High-dose kelp or iodine supplements (often providing >1 mg/day) can produce either iodine-induced hypothyroidism (the Wolff-Chaikoff effect in susceptible individuals) or iodine-induced hyperthyroidism (Jod-Basedow phenomenon, particularly in people with nodular thyroid disease). Anyone with thyroid disease or family history should not take supplemental iodine without medical input, regardless of marketing claims [6].

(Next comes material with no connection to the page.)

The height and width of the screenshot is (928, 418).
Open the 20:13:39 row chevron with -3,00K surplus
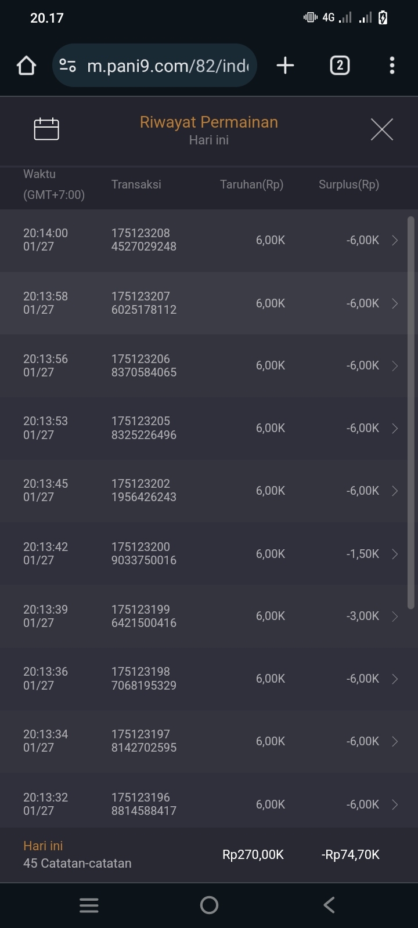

The selenium and zinc adjuncts

Selenium (100–200 mcg/day as selenomethionine) has trial evidence for modestly reducing thyroid peroxidase antibody titres in Hashimoto's thyroiditis. The effect on free T4 and TSH is small. Zinc has been studied in deiodinase function with mixed results [7]. Neither should replace levothyroxine but both are reasonable adjuncts if dietary intake is low. Both should still be separated from the morning levothyroxine dose for absorption reasons.

Practical takeaway

If you take levothyroxine, set up the morning routine so it is taken on an empty stomach with plain water, then wait 30–60 minutes before anything else. Move calcium, iron, magnesium, multivitamins containing minerals, and soy isolate to dinner or bedtime. Stop biotin a full week before any thyroid blood test. If you start or stop any of the supplements above, expect to repeat thyroid labs at 6–8 weeks. Treat the levothyroxine dose as a moving target that responds to supplement habits, not just to disease activity.

Sources

  1. US Food and Drug Administration. "The FDA Warns that Biotin May Interfere with Lab Tests: FDA Safety Communication." November 2017, updated 2019.
  2. Singh N, Singh PN, Hershman JM. "Effect of calcium carbonate on the absorption of levothyroxine." JAMA, 2000;283(21):2822-2825. PMID: 10838651. DOI: 10.1001/jama.283.21.2822.
  3. Campbell NR, Hasinoff BB, Stalts H, Rao B, Wong NC. "Ferrous sulfate reduces thyroxine efficacy in patients with hypothyroidism." Ann Intern Med, 1992;117(12):1010-1013. PMID: 1443969. DOI: 10.7326/0003-4819-117-12-1010.
  4. Sathyapalan T, Manuchehri AM, Thatcher NJ, et al. "The effect of soy phytoestrogen supplementation on thyroid status and cardiovascular risk markers in patients with subclinical hypothyroidism: a randomized, double-blind, crossover study." J Clin Endocrinol Metab, 2011;96(5):1442-1449. PMID: 21346065. DOI: 10.1210/jc.2010-2255.
  5. Benvenga S, Bartolone L, Pappalardo MA, et al. "Altered intestinal absorption of L-thyroxine caused by coffee." Thyroid, 2008;18(3):293-301. PMID: 18341376. DOI: 10.1089/thy.2007.0222.
  6. Leung AM, Braverman LE. "Consequences of excess iodine." Nat Rev Endocrinol, 2014;10(3):136-142. PMID: 24342882. DOI: 10.1038/nrendo.2013.251.
  7. Winther KH, Wreford Bonnema S, Hegedüs L. "Is selenium supplementation in autoimmune thyroid diseases justified?" Curr Opin Endocrinol Diabetes Obes, 2017;24(5):348-355. PMID: 28658104. DOI: 10.1097/MED.0000000000000356.